A block of mass m is pressed against a spring with constant k and held in place with a latch, as seen in the figure below. When the latch is released, the block is launched along the track. The grey parts (A to B and C to E) are all frictionless; the brown-red part (B to C) has some coefficient of kinetic friction, μ. When the block reaches point D, it slides up the ramp to point E, reaching a height h above the flat surface of the track. It then slides back down and gets all the way to point B again before coming to a stop.

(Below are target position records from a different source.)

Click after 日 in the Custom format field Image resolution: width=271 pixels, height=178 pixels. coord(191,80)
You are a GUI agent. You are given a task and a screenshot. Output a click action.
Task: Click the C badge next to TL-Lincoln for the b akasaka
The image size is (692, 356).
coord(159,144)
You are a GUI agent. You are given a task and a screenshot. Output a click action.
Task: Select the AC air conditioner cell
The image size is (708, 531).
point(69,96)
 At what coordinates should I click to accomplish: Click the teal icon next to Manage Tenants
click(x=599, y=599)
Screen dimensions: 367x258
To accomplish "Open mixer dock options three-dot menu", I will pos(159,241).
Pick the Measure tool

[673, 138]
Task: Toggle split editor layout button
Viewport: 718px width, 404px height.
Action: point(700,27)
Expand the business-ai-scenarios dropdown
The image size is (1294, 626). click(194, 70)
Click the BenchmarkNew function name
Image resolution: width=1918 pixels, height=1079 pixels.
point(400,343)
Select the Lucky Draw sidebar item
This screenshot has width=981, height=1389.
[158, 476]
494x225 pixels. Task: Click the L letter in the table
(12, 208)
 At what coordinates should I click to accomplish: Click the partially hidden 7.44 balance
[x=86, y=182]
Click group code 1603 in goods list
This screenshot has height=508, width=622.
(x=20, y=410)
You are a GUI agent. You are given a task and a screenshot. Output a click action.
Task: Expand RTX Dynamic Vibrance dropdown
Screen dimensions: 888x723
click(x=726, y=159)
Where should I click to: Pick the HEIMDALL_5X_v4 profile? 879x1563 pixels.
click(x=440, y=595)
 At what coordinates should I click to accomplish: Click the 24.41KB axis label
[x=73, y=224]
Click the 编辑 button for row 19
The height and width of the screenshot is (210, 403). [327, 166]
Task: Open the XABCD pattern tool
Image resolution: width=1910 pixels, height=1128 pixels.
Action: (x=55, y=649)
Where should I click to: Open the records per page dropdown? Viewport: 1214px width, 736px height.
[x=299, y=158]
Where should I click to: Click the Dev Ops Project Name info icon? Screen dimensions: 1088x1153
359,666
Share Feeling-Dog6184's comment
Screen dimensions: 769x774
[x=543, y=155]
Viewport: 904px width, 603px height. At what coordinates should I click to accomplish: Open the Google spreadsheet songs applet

) Write an expression that represents the work done by the friction force as the block passes from B to C (first pass across that section), using the variables defined in the figure, as well as g if needed. Explain your reasoning.
B) Write an expression for the potential energy of the block at point E, using the variables defined in the figure, as well as g if needed. Explain your reasoning.
C) Write an expression for the total work done by the friction force throughout the whole motion, using the variables defined in the figure, as well as g if needed. Explain your reasoning.
D) Write an expression for the total mechanical energy of the block, just before the latch is lifted. Use only variables that are defined in the figure, as well as g if needed. Explain your reasoning.
E) Write an expression for the coefficient of friction, μ, using only the variables defined in the figure, as well as g if needed. If you can’t do this without more information than is provided in the figure, explain what it is and why you can’t write the expression without it.
F) Let’s assume the following values: m=75 g, k=15 N/m, d1 = 10 cm, d2 = 10 cm, d3 = 8 cm, L = 25 cm, and θ = 20°. Using these values, calculate the coefficient of friction, μ. (Yes, it can be done!)